I'm considering a blue IsoSwiss SkinSkan, Hirsch Robby or Erika's strap For my Chronomaster Sport, I suspect it will be a watch I'll try different straps on.


----------



## Ghost410 (May 14, 2014)

Finally got one myself and couldn't possibly be happier. Its absolutely stunning and I love that its not the same cookie cutter models that everyone seems to buy in the watch world.


----------



## H.Haq (Apr 24, 2014)

I have been thinking about getting one, it's just hard to fi d one to see in person here in the DC area

Sent from my SM-F916U1 using Tapatalk


----------



## jcb272 (May 12, 2021)

H.Haq said:


> I have been thinking about getting one, it's just hard to fi d one to see in person here in the DC area
> 
> Sent from my SM-F916U1 using Tapatalk


Same here, I really want to try one on, just hard to track one down near me


----------



## SinCity (Oct 27, 2020)

HarrisLam said:


> Mine is barely 16.
> 
> But I understand that, thanks for the info. I already know the dimensions of this watch by heart at this point. I don't ever make decisions prematurely.

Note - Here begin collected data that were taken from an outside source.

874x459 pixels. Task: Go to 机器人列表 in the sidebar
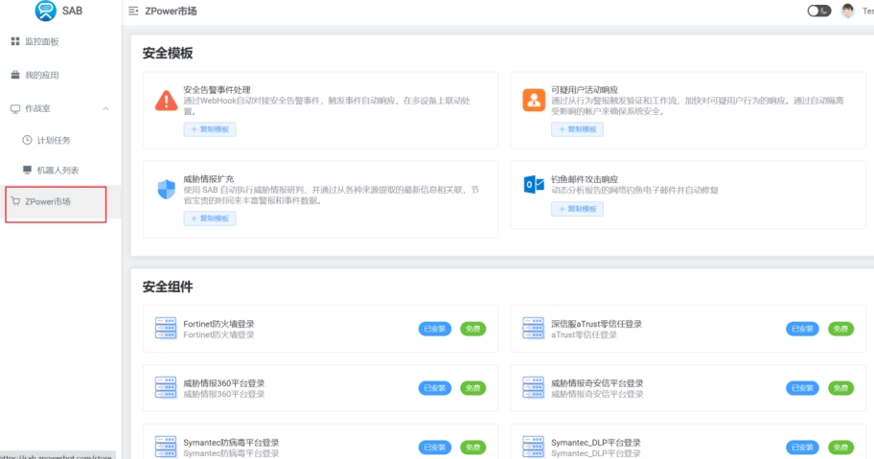pos(58,170)
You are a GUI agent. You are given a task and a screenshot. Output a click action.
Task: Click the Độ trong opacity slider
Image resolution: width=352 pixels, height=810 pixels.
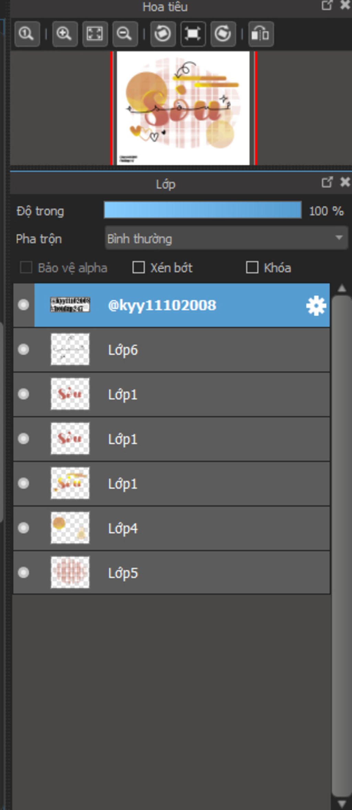coord(203,210)
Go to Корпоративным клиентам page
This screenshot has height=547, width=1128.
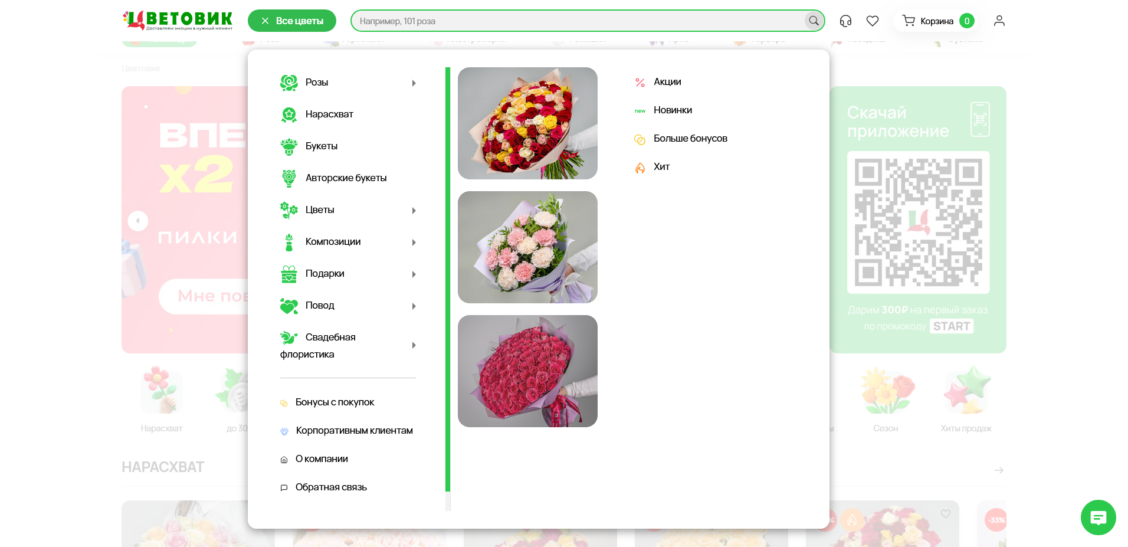tap(354, 431)
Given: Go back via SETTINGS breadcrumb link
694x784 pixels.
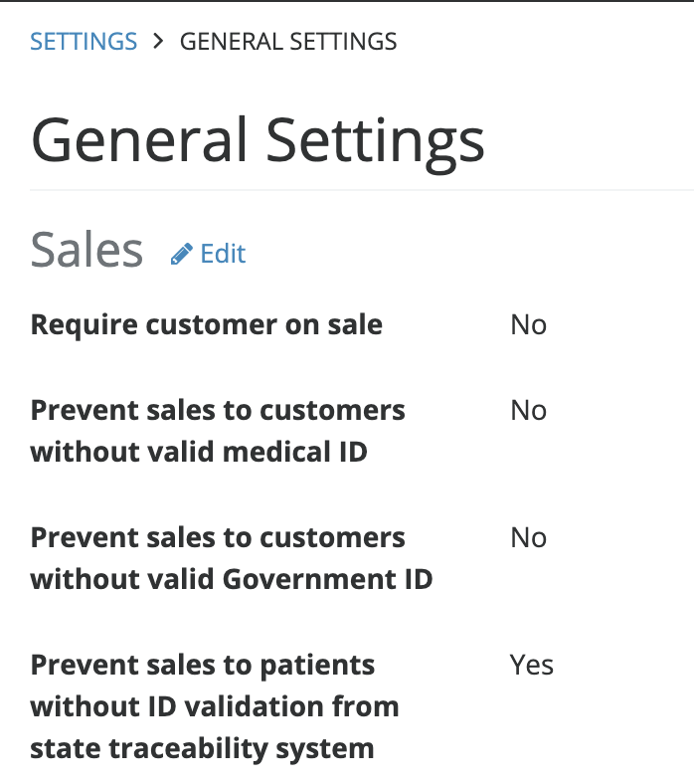Looking at the screenshot, I should pyautogui.click(x=84, y=42).
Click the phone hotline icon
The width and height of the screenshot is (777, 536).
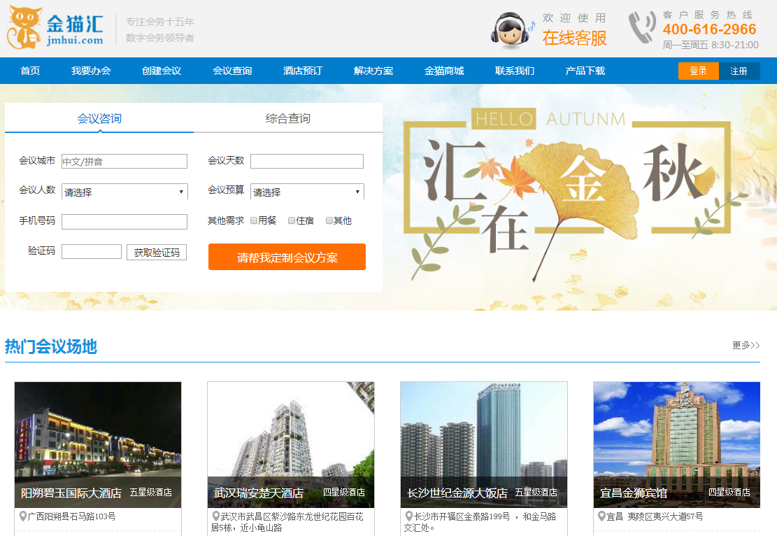tap(641, 29)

I don't know if the A384 is to your taste, but it fits all the qualifications you presented (historic, see through caseback, iconic movement, etc) in a smaller package. Visually it wears a little larger and is around 38-38.5mm imo due to the tonneau case. Just a thought if you are hesitant about the Chronomaster on a smaller wrist. The Chronomaster movement is better obviously though.


----------



## UofRSpider (Sep 13, 2016)

Daytona killer - click, Bang.

Sent from my SM-T860 using Tapatalk


----------



## Sanderrr (Oct 16, 2020)

Black dial here, bought the watch on steel bracelet but currently trying out some strap options.


----------



## CharlieMein (Nov 5, 2017)

Sanderrr said:


> Black dial here, bought the watch on steel bracelet but currently trying out some strap options.


What straps have you been trying it on? Do you have any photos?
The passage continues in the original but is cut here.